**Required work**
If a line includes "computer", copy it out of the entries.

------------------------

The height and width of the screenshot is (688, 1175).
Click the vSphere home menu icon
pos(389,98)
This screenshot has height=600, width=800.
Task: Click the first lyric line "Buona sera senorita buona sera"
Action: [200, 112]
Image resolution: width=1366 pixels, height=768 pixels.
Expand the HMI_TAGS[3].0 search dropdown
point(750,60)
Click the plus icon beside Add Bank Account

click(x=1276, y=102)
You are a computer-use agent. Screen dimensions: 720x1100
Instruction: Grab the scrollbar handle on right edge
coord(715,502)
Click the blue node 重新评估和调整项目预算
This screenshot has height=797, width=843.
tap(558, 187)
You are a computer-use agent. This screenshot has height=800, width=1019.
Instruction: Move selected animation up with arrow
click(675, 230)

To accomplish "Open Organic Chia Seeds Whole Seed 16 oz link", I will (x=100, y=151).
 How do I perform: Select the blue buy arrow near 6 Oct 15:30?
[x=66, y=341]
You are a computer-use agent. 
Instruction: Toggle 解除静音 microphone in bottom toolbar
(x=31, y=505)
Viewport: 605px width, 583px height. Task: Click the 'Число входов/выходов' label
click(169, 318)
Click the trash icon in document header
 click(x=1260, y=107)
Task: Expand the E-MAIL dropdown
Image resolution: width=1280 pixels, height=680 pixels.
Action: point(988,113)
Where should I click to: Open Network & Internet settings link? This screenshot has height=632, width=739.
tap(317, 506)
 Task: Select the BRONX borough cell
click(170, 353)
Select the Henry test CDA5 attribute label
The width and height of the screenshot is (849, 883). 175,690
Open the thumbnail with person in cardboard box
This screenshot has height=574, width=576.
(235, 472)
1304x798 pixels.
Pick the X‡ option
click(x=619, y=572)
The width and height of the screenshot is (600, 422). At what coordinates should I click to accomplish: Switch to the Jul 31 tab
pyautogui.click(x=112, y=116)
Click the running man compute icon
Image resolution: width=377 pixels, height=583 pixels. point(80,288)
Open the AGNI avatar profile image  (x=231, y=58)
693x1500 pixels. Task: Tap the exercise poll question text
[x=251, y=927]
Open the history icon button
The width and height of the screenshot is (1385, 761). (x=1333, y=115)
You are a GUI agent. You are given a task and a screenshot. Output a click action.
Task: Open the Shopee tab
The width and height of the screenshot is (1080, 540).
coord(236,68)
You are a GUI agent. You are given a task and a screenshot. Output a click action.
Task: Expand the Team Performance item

------------------------

**Response area**
You are a computer-use agent. Screen dimensions: 720x1100
You are a computer-use agent. This screenshot has height=800, width=1019.
You are a computer-use agent. 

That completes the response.